Rare Liver Diseases take the spotlight at the European Parliament — and LAL-D Patient Organization was there
On Rare Disease Day, our organization had the honour of participating in the launch of the Rare Liver Diseases Policy Position Paper at the European Parliament, represented by Eduardo López, who shared how patient organisations can transform the journey from diagnosis to access to care.
We extend our sincere thanks to ELPA – European Liver Patients’ Association, and to MEP Irena Joveva and MEP Nicolás González Casares for championing this important initiative and ensuring that rare liver diseases are firmly placed at the centre of European health policy.
Eduardo’s intervention highlighted key messages:
• Early diagnosis saves lives. LAL-D shows the urgent need to reduce diagnostic delays across all rare liver diseases.
• Access to proper testing matters. Enzymatic and genetic testing can prevent years of uncertainty.

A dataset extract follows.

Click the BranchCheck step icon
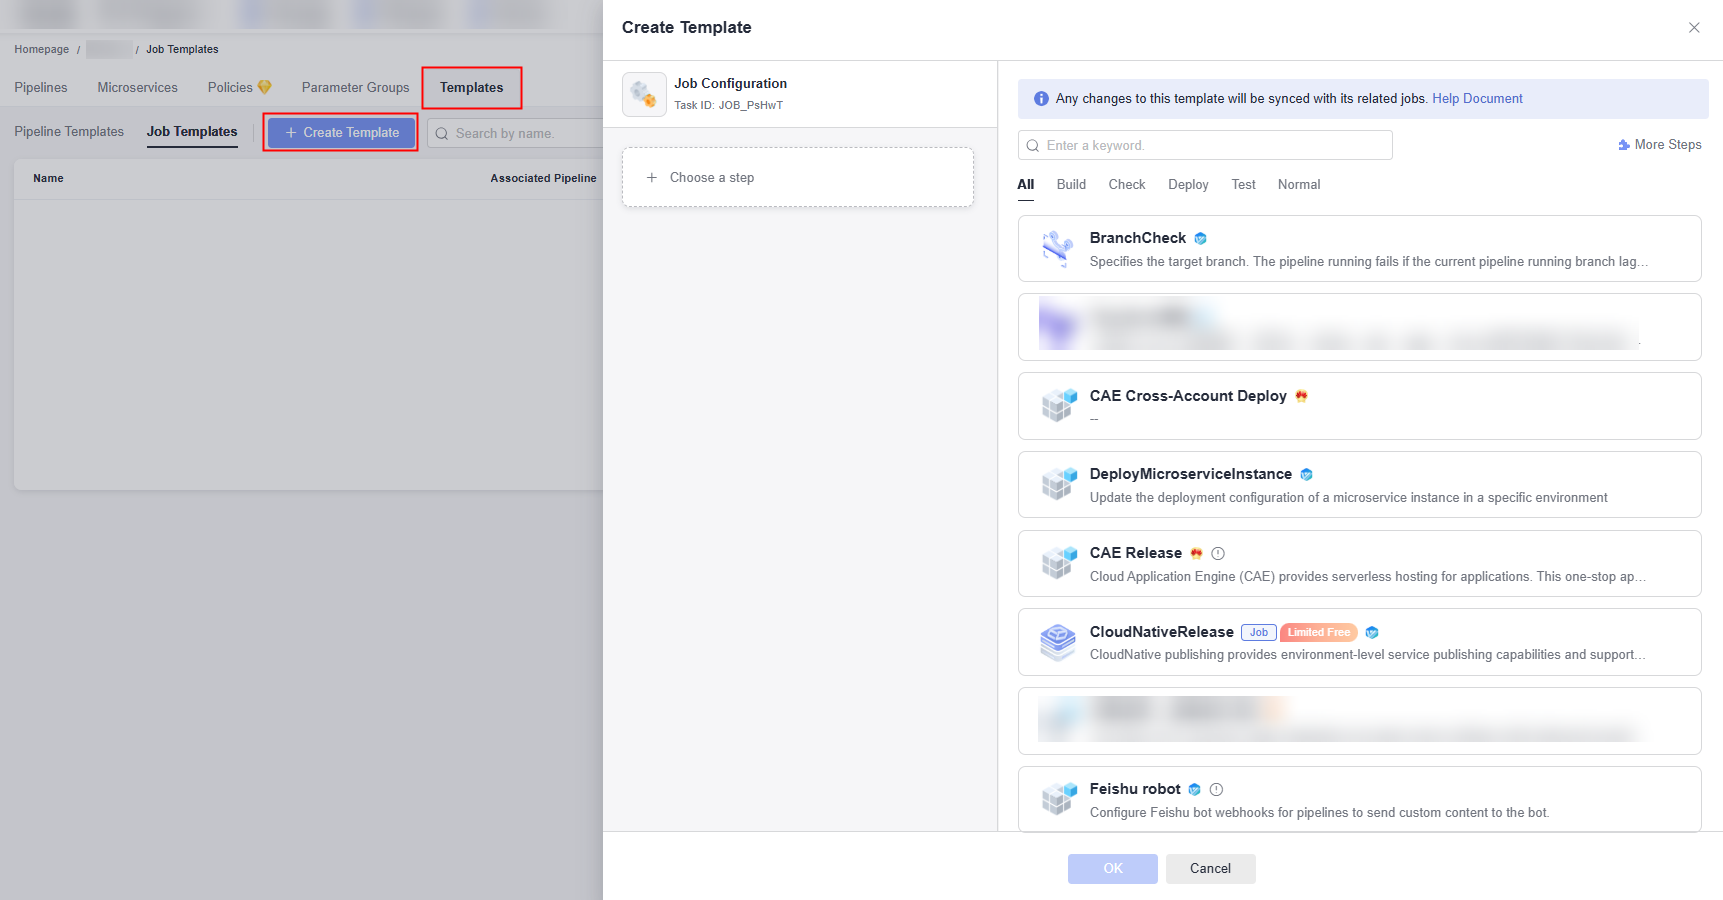The width and height of the screenshot is (1723, 900). tap(1057, 248)
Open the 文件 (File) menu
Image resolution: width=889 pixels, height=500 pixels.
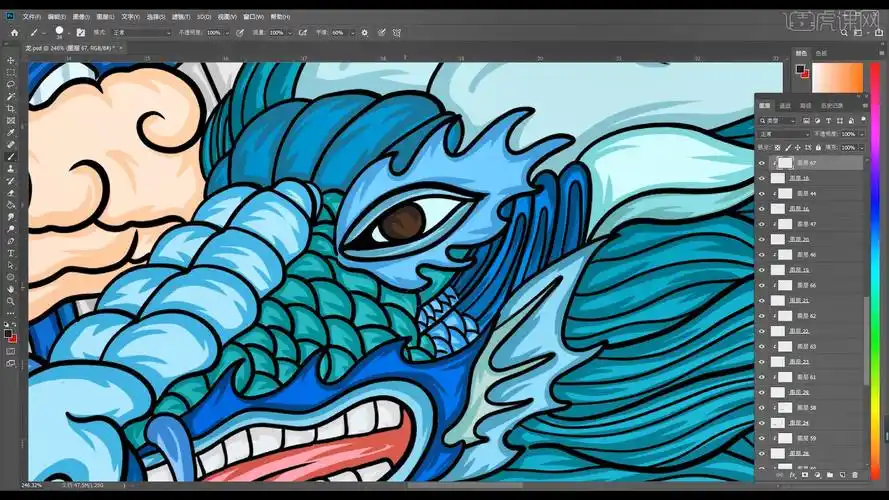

• Equal access must be a reality. No patient should face barriers because of where they live.
• Patient organisations guide, support, and empower. From navigating tests to emotional support, communities reduce isolation and bring clarity.
• Collaboration accelerates research. Europe needs stronger funding, international cooperation, and interoperable registries that include undiagnosed patients.
This gathering, supported by committed Members of the European Parliament and a united community of scientists, regulators, advocates, and patients, reinforces a clear message:
Rare liver diseases can no longer remain invisible. Europe has listened — and this is only the beginning.
Because at LAL-D Patient Organization, we believe that “rare” must never mean “forgotten.”